TASK PROMPT →
Please reproduce the records word for word, starting at their first line and ending at the line that contains "Action: coord(1677,292)".
============================================================
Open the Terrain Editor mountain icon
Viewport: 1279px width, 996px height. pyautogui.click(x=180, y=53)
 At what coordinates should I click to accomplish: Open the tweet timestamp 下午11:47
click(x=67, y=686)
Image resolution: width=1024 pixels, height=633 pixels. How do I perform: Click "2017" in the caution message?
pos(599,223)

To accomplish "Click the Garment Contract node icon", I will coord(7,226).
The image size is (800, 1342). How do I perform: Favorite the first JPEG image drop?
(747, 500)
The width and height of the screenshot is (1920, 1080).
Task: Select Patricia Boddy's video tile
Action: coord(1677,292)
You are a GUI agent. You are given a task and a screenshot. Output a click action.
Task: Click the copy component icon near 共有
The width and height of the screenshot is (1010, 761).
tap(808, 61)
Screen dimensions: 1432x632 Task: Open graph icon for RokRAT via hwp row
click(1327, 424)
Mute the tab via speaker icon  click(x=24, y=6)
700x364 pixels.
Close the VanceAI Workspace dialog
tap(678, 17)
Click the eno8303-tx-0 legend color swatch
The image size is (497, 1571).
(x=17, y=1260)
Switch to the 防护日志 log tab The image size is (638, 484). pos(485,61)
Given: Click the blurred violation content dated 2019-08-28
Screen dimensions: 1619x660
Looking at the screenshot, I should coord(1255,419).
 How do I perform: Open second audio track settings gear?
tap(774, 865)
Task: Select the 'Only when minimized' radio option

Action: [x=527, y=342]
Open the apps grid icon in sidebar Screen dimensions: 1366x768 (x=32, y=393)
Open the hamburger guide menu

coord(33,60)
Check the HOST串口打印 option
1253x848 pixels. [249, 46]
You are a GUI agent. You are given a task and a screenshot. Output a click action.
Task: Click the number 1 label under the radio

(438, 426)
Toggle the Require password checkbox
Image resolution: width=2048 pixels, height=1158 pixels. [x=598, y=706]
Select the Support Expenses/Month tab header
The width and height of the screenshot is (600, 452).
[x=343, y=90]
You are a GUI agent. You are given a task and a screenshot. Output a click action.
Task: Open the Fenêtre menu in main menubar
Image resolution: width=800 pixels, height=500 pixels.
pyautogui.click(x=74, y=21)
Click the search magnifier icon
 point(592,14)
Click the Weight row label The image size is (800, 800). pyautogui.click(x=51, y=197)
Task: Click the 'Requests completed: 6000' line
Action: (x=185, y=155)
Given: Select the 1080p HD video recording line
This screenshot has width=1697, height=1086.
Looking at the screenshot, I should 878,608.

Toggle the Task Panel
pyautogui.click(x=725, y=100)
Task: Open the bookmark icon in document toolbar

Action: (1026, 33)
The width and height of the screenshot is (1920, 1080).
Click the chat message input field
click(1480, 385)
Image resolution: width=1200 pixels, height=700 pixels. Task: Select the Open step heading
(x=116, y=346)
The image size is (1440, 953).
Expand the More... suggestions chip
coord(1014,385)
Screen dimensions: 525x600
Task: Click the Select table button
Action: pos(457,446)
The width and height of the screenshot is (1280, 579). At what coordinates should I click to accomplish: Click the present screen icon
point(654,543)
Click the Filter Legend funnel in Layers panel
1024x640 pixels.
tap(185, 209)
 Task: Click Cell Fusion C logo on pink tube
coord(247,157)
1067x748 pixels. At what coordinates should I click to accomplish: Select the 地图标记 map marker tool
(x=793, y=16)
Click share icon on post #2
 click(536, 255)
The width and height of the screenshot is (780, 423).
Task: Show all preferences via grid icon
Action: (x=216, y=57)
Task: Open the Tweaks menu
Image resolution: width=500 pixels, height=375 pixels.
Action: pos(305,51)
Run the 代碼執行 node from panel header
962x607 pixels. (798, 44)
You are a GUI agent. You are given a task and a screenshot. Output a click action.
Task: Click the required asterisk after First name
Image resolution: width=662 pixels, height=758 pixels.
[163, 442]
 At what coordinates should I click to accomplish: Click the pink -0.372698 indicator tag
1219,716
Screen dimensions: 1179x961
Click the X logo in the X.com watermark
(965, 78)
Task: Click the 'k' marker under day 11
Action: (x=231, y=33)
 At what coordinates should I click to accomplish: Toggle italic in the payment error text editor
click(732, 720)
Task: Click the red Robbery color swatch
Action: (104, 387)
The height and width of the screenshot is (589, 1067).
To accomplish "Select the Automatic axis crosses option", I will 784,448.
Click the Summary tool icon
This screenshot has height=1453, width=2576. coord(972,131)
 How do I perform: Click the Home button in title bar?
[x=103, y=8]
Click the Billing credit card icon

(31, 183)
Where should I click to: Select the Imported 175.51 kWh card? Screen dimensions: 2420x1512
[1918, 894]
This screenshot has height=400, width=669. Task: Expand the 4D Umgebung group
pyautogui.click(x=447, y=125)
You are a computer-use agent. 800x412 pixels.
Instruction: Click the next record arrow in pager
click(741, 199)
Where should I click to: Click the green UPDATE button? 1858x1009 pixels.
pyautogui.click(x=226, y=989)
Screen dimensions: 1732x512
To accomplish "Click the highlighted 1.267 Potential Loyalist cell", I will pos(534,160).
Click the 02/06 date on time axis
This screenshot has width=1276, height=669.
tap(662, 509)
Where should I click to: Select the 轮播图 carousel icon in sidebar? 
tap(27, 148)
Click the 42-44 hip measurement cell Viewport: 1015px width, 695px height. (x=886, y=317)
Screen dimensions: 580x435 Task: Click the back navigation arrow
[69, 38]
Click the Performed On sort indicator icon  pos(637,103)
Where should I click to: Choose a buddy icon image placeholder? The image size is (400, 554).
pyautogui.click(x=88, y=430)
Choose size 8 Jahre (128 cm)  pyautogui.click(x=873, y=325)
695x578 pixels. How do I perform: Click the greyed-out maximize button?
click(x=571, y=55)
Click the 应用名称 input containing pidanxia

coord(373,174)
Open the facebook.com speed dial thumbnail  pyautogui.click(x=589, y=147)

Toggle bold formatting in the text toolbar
============================================================
WRITTEN REPLY →
Open the Terrain Editor mountain icon
Viewport: 1279px width, 996px height. pyautogui.click(x=180, y=53)
 At what coordinates should I click to accomplish: Open the tweet timestamp 下午11:47
click(x=67, y=686)
Image resolution: width=1024 pixels, height=633 pixels. How do I perform: Click "2017" in the caution message?
pos(599,223)

To accomplish "Click the Garment Contract node icon", I will coord(7,226).
The image size is (800, 1342). How do I perform: Favorite the first JPEG image drop?
(747, 500)
The width and height of the screenshot is (1920, 1080).
Task: Select Patricia Boddy's video tile
Action: coord(1677,292)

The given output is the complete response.